• [SOURCE TEXT]
........
Due for a worse season: Relievers Brett Cecil and Steve Delabar both made the All-Star team but struggled with injury issues and results in the second half, Cecil pitching 19 games with a 5.65 ERA, Delabar in 17 games with a 7.02 ERA. The Blue Jays may need some of the other bullpen arms -- like Sergio Santos -- to step up in case the All-Stars don't return to their first-half form.
I'm just the messenger: The Blue Jays haven't ranked in the top half of the AL in runs allowed since 2008 (when they allowed the fewest). Guys like Ervin Santana and Ubaldo Jimenez aren't the perfect solutions, but Jays GM Alex Anthopoulos has painted himself into a corner. With a win-now lineup of veterans like Bautista, Edwin Encarnacion, Jose Reyes and Adam Lind, the Jays need to build a rotation that can win now. And that means taking a chance on at least one free agent ... and not counting on Brandon Morrow to actually make 30 starts again.
The final word: It was just one year ago that the Blue Jays were World Series favorites (oh, how everyone got suckered by that deal with the Marlins), so there is clearly some level of talent here. But the Jays have a wide swing of possibilities considering all the injury issues of 2013 and a rotation that remains a mess behind Mark Buehrle and R.A. Dickey. I'm taking the under but wouldn't be surprised on the over.
........
• [PROVIDED INFORMATION]
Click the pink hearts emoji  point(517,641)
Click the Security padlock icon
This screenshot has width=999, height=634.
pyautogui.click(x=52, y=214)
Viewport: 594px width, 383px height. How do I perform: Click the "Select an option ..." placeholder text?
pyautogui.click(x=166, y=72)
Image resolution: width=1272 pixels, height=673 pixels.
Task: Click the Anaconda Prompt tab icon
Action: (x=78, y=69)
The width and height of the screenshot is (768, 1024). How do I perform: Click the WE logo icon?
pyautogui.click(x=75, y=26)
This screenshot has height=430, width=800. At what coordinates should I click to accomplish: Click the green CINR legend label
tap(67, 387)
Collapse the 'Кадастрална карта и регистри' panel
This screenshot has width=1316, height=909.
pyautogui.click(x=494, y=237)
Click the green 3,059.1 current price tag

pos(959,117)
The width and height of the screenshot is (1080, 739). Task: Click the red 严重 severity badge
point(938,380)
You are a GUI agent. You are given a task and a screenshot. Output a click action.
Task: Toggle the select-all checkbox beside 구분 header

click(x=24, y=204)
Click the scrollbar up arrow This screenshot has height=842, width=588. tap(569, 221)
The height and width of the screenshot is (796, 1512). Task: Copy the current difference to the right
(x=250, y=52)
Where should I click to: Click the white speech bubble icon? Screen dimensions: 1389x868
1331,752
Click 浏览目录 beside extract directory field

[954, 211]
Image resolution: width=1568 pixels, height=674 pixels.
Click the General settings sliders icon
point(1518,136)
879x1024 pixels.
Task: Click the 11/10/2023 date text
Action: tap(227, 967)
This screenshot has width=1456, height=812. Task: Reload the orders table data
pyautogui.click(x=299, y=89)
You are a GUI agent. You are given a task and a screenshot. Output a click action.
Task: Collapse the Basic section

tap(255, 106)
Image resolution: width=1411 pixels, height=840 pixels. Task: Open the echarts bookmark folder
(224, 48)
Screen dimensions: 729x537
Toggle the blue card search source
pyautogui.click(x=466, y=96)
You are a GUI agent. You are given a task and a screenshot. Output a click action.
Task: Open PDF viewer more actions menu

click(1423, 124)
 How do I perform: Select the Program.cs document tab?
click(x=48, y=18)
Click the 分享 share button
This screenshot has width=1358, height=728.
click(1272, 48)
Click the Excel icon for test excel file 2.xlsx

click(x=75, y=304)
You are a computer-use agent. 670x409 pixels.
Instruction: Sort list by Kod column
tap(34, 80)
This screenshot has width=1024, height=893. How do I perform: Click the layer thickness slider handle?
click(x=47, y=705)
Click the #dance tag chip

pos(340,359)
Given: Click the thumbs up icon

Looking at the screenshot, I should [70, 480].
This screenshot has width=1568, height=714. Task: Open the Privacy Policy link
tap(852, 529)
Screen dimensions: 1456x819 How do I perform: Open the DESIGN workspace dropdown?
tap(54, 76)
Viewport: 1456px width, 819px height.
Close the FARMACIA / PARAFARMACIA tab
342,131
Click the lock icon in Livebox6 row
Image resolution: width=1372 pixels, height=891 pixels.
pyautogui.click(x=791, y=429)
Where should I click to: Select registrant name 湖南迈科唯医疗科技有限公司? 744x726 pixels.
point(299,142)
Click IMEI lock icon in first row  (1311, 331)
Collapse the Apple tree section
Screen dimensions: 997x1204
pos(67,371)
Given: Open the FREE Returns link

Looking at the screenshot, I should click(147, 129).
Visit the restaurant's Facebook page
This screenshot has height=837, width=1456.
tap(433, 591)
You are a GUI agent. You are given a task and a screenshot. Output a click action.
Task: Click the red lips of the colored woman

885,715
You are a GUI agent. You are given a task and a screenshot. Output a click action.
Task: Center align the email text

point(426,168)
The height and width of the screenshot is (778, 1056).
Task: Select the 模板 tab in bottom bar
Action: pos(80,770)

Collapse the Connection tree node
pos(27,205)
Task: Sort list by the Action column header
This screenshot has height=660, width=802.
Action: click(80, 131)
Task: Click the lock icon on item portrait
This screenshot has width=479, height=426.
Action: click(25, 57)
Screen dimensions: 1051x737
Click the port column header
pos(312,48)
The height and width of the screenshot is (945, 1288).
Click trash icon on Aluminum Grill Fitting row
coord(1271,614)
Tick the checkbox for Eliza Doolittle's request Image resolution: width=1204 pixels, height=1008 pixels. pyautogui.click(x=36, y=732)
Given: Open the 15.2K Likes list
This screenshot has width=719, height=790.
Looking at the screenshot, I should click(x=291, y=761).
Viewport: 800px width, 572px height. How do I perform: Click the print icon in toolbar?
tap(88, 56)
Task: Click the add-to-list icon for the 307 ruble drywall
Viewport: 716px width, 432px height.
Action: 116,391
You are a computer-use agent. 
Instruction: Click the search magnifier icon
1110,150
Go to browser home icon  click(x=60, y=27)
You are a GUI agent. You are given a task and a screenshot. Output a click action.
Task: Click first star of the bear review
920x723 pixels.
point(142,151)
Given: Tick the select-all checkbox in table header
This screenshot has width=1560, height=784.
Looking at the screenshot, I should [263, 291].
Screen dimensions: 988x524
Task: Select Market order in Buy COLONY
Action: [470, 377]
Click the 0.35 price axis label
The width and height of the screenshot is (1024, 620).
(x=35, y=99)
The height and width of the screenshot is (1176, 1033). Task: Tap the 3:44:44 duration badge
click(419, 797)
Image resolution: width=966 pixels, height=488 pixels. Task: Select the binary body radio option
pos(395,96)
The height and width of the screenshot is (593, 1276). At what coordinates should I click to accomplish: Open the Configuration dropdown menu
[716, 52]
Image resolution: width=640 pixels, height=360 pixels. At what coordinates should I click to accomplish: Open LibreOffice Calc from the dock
........
• [THE TASKS]
1: Answer these from the Blue Jays text:
(a) What ERA did Steve Delabar post in the second half?
(b) Since which year have the Blue Jays not ranked in the top half of the AL in runs allowed?
(c) Behind which two pitchers does the rotation remain a mess?
2: Return every line of the records that contains the word "checkbox".

• [COMPLETED EXERCISE]
1:
(a) 7.02, over 17 games.
(b) 2008.
(c) Mark Buehrle and R.A. Dickey.

2:
Task: Toggle the select-all checkbox beside 구분 header
Tick the checkbox for Eliza Doolittle's request Image resolution: width=1204 pixels, height=1008 pixels. pyautogui.click(x=36, y=732)
Given: Tick the select-all checkbox in table header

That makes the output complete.